Le sauvetage de l’équipe n’est donc pas une surprise car elle participe à la valorisation d’un cyclisme qui se respecte et qui permet de ramener le public vers ce sport. Insufflant un esprit d’humilité, celui d’une équipe faisant avec ses moyens et sans tricherie, le désormais Team EF-Drapac bénéficie d’une bonne image et son dirigeant, Vaughters, a une parole au sein d’un cyclisme qu’il veut définitivement débarrasser des scandales, n’hésitant pas à critiquer l’UCI sous l’ère Cookson. Nul ne doute que David Lappartient et sa politique seront suivis d’un œil avisé par Vaughters.
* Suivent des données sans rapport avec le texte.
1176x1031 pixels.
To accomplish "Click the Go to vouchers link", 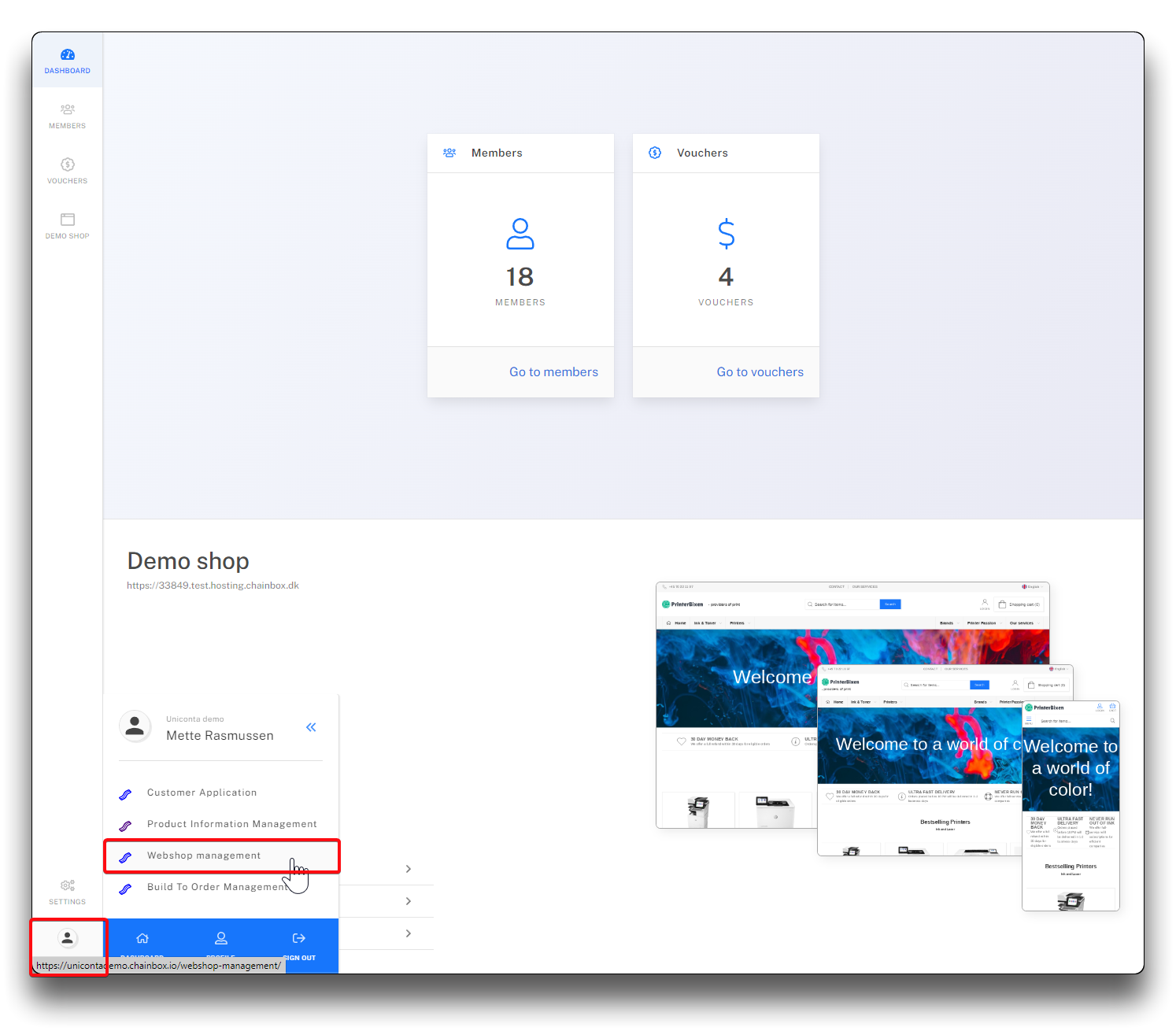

Quelle stratégie pour 2018 ?
Tout pour le Tour ou presque. Après un Tour de France 2017 excellent avec une deuxième place et une victoire d’étape pour Rigoberto Uran, Slipstream Sports espère gagner en 2018 son deuxième grand tour après le Giro 2012 de Ryder Hesjedal. Uran a déjà annoncé que le Tour serait son grand objectif cette saison, sans doute épaulé par le français Pierre Rolland, qui avait ramené sur le Giro 2017 le premier bouquet de l’équipe sur un grand tour depuis deux ans et qui n’a jamais raté la Grande Boucle depuis sa première participation en 2009. Sep Vanmarcke, deuxième de Paris-Roubaix en 2013 derrière Fabian Cancellara et arrivé l’an passé, devrait encore une fois être en vue sur les classiques flandriennes du printemps, lui qui attend sa première grande victoire sur une classique, tandis que le recrutement de Sacha Modolo pourrait faire entrer EF-Drapac dans une nouvelle stratégie sur les sprints. Le sprinter italien devrait être l’un des fers de lance de l’équipe sur le 101e Giro en mai prochain. Ainsi, après être passée à deux doigts de la sortie, l’équipe propriété de Slipstream Sports aura de belles cartes à jouer en 2018, dont la saison WorldTour sera lancée ce mardi avec le départ de la vingtième édition du Tour Down Under en Australie.